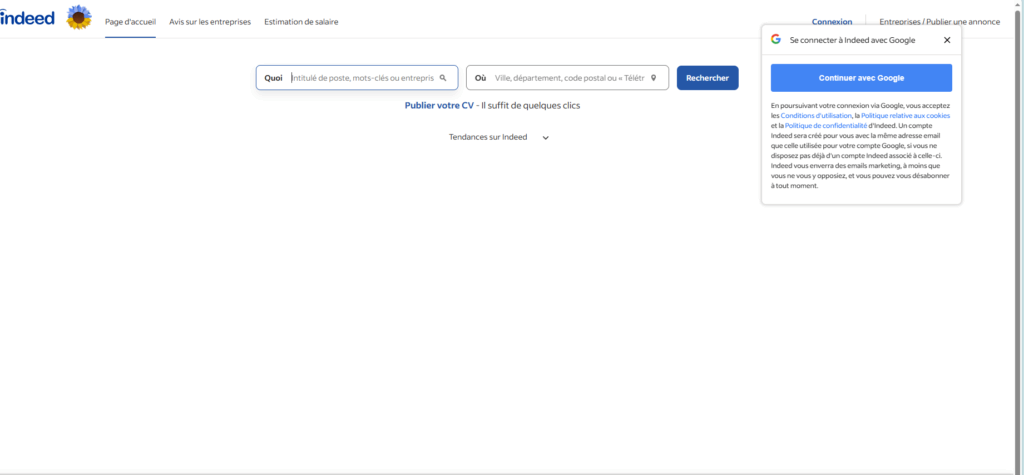1024x475 pixels.
Task: Click Continuer avec Google button
Action: [x=861, y=78]
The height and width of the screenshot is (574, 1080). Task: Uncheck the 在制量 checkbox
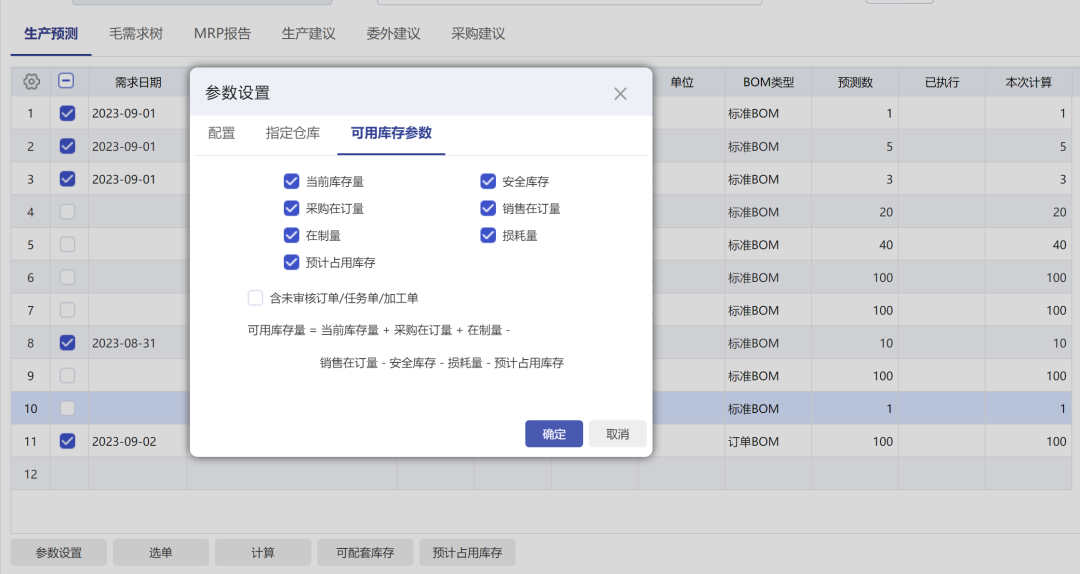point(291,235)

(Action item) Skip all pictures. Copy exactly the lines from the one containing "The height and" through the end of the records, both ends included.

(Response to this exercise)
The height and width of the screenshot is (574, 1080). Task: Uncheck the 在制量 checkbox
point(291,235)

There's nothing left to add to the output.